栗東CWで追われてから約10分。逍遙(しょうよう)馬道を抜けた先、坂路上の角馬場で、ジャスタウェイは常歩で淡々とクールダウンしていた。既に息は整っている。始動戦を控えた昨秋の天皇賞馬をじっと見つめる須貝師。ネックウオーマーで顔の下半分は隠しても、下がった目尻で満足そうな笑みが見て取れる。
「(福永)ユーイチがビックリしていたわ。秋の天皇賞より、もっと良くなっているって」。口を開くとやはり上機嫌だった。馬は見た目にもトモが充実して、ひとまわり大きく見える。「天皇賞がピークだと思っていたけどね。さらに上があったな。体重にして10キロくらい増えてるんじゃないか」。自信たっぷりに胸を張った。

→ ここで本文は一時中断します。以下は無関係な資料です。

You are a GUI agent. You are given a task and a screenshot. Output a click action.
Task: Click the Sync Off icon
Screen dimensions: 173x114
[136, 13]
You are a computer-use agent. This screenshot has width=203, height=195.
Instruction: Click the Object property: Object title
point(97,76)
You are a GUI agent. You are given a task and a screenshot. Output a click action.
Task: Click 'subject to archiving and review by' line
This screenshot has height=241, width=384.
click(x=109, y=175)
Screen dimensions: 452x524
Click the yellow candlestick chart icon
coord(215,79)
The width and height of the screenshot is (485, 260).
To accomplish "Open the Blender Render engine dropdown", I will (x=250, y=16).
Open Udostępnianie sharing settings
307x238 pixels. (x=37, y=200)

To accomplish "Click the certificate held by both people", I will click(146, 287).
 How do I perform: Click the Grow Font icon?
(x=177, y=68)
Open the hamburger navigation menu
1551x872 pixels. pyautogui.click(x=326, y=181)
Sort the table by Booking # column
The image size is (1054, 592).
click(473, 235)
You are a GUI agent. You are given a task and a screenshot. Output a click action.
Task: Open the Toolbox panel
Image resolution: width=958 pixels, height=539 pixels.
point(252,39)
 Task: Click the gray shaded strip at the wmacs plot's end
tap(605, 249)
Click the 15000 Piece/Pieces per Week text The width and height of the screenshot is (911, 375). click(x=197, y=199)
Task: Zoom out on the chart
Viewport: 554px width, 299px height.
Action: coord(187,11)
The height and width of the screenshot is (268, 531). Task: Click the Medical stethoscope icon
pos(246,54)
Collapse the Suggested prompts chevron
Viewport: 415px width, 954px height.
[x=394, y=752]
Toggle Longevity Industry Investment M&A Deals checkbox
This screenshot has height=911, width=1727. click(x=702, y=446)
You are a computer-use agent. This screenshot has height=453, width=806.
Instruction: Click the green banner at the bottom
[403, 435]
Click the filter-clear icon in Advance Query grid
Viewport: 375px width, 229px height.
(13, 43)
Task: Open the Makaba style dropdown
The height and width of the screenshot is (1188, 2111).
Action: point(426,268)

その驚いたという福永は3週間の騎乗停止で始動戦で騎乗できない。でもここはドバイデューティフリー(3月29日・UAEメイダン、芝1800m)への壮行戦。遠征のためにも調教にまたがった。シュテルングランツ(3歳未勝利)が相手だったが、直線であっという間にかわす。6F83秒3-38秒8-12秒3で1馬身の先着。フットワークも軽い。「昨夏のエプソムCでも充実していると思ったけれど、さらに成長していると感じた。身が詰まってきたね。乗れないけれど、今の感じでどんな競馬をするか楽しみ」。手綱に残る好感触を感じながら、鞍上は先々への期待感を言葉に込めた。
トレーナーは、そんな期待感をさらに膨らませる。「今回は4つのコーナーがある。これをクリアできるとドバイだけでなく、今後の競馬にもつながってくる」。中山の9Fは単なる壮行戦にとどまらない。超の付くスターホースへと続く階段。その1段目と位置づけた。